In order to improve bending workability, Patent Document 1 defines the ratio of the sum of the X-ray diffraction intensities from the {200} plane and the {311} plane to the X-ray diffraction intensity from the {220} plane as:(I{200}+I{311})/I{220}>0.5.
This relational expression suggests that bending workability improves when the reduction ratio in the cold rolling conducted after solution heat treatment is lowered. This kind of texture regulation usually lowers strength. And, in fact, tensile strength of the copper alloy provided by Patent Document 1 is only on the order of 560 to 670 MPa.
Patent Documents 2 and 3 point out that the fact that bending workability is anisotropic makes it difficult to improve bending workability simultaneously both for the case where the bending axis lies perpendicular to the rolling direction (G.W.) and for the case where it lies parallel to the rolling direction (B.W.). It therefore separately defines means for improving G.W. bending workability and means for improving B.W. bending workability. That is, the former means is to make the ratio of the sum of the X-ray diffraction intensities from the {111} plane and the {311} plane to the X-ray diffraction intensity from the {220} plane, i.e., (I{111}+I{311})/I{220}, not greater than 2.0 and the latter means is to make the ratio not less than 2.0.
In order to improve bending workability, Patent Document 4 defines the X-ray diffraction intensities from the {311} plane, {220} plane and {200} plane as a function of crystal grain diameter A, as follows:I{311}×A/(I{311}+I{220}+I{200})<1.5.Patent Document 5 defines the percentage of cube orientation [{001}<100>] as 50% or greater and the average crystal grain diameter as 10 μm or less. These techniques require crystal grain refinement. The stress relaxation resistance property generally decreases in such cases.

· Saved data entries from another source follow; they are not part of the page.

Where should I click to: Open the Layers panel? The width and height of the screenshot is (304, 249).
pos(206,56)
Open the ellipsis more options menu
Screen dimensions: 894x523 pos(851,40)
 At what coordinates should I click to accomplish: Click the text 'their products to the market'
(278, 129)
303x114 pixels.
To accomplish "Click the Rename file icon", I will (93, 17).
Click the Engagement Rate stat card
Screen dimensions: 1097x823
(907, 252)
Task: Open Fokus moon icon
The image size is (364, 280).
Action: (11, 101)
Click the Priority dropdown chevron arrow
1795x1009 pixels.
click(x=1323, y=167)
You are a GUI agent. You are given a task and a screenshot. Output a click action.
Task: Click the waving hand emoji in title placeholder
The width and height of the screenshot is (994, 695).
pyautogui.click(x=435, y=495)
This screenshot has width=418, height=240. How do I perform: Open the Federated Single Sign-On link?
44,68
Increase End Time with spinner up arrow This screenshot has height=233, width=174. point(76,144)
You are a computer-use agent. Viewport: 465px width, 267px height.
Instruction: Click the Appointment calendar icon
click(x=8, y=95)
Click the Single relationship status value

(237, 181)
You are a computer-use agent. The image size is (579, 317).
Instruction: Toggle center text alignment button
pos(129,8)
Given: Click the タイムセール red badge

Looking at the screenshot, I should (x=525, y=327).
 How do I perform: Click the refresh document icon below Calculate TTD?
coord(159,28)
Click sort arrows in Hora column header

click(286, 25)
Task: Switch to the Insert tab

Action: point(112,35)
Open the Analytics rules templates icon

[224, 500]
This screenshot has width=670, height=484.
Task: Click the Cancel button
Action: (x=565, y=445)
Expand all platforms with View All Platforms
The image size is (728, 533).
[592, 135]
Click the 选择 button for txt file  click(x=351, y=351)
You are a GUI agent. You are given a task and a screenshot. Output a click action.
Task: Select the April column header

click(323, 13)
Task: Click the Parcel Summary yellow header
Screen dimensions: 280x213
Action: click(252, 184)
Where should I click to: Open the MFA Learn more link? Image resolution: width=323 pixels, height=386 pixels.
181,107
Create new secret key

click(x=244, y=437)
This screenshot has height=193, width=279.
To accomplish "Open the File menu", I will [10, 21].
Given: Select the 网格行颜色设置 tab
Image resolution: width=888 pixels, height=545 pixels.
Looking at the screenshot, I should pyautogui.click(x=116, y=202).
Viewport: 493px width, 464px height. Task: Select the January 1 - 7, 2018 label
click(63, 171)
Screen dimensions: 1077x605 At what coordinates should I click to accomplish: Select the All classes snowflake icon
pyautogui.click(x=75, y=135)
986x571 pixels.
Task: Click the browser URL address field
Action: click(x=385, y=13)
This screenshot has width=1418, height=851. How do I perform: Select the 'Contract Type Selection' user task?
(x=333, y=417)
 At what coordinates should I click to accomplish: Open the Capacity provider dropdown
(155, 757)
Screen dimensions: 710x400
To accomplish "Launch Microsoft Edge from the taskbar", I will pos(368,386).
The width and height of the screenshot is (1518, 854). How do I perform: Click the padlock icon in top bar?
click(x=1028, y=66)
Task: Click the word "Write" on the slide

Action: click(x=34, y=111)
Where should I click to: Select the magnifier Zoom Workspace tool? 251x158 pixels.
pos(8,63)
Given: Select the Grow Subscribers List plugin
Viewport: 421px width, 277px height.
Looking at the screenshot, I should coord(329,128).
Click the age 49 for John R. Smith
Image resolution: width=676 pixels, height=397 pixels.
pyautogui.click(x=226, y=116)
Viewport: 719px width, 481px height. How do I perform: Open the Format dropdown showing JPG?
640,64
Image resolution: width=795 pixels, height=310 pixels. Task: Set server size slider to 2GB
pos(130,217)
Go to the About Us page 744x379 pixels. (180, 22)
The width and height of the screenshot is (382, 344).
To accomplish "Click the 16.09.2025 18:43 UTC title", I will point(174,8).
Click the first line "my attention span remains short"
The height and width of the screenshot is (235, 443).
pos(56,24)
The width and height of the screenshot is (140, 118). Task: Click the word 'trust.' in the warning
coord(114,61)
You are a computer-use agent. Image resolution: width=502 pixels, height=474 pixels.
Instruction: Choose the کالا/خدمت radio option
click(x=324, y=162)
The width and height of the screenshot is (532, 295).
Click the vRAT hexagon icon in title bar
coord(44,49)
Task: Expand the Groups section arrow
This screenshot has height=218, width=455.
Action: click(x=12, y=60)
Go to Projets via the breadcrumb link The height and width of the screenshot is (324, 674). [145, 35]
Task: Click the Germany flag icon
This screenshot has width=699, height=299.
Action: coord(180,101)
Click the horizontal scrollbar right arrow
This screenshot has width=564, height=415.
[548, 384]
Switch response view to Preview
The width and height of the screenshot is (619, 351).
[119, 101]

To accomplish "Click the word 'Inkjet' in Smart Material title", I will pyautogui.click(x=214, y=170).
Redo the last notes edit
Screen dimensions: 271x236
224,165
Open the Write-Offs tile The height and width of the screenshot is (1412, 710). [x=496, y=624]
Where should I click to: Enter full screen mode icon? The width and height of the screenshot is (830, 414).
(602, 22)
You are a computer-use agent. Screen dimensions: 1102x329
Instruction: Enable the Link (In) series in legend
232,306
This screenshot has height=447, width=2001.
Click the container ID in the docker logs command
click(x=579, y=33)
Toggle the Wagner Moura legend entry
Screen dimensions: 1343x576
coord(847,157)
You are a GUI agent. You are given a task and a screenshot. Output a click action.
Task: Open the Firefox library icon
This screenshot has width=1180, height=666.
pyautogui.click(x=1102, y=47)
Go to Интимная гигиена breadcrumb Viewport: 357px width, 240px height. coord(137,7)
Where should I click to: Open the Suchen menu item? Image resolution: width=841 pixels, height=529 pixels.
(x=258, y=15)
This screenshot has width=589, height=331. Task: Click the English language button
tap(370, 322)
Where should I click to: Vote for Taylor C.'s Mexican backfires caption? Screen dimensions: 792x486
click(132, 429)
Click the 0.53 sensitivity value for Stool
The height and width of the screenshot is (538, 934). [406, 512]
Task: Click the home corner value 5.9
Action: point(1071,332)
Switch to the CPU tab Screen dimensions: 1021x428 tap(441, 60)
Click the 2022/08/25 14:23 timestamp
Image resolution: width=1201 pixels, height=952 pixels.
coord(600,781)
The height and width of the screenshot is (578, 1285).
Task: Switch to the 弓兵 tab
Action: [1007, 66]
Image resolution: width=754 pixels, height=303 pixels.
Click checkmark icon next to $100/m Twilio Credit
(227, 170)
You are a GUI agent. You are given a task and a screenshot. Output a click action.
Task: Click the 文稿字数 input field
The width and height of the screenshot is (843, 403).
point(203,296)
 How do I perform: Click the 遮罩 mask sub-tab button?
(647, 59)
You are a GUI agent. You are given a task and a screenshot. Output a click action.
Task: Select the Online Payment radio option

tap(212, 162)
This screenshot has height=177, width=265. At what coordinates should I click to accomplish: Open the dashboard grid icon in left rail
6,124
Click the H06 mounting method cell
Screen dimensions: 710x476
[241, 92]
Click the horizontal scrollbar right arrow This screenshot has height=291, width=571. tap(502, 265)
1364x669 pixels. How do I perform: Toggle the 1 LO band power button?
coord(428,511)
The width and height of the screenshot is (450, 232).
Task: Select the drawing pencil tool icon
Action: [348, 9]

Use of the aforesaid notch-and-bend method on a copper alloy sheet material effectively improves the shape and dimensional accuracy of the bent product. However, even in the Cu—Ni—Si-based alloys improved in bending workability by texture control as in Patent Documents 1 to 5, no consideration is given to preventing cracking caused by the notch-and-bend method, indicating that the post-notching bending workability is not sufficiently improved.
Moreover, while, as mentioned in the foregoing, crystal grain refinement is effective for improving bending workability, it is a negative factor with regard to overcoming stress relaxation, which is one type of creep phenomenon. Because of this, and the fact that achieving a high degree of improvement is difficult even with to regard bending workability alone, still further improvement of stress relaxation resistance property cannot be achieved even by using the prior art texture control.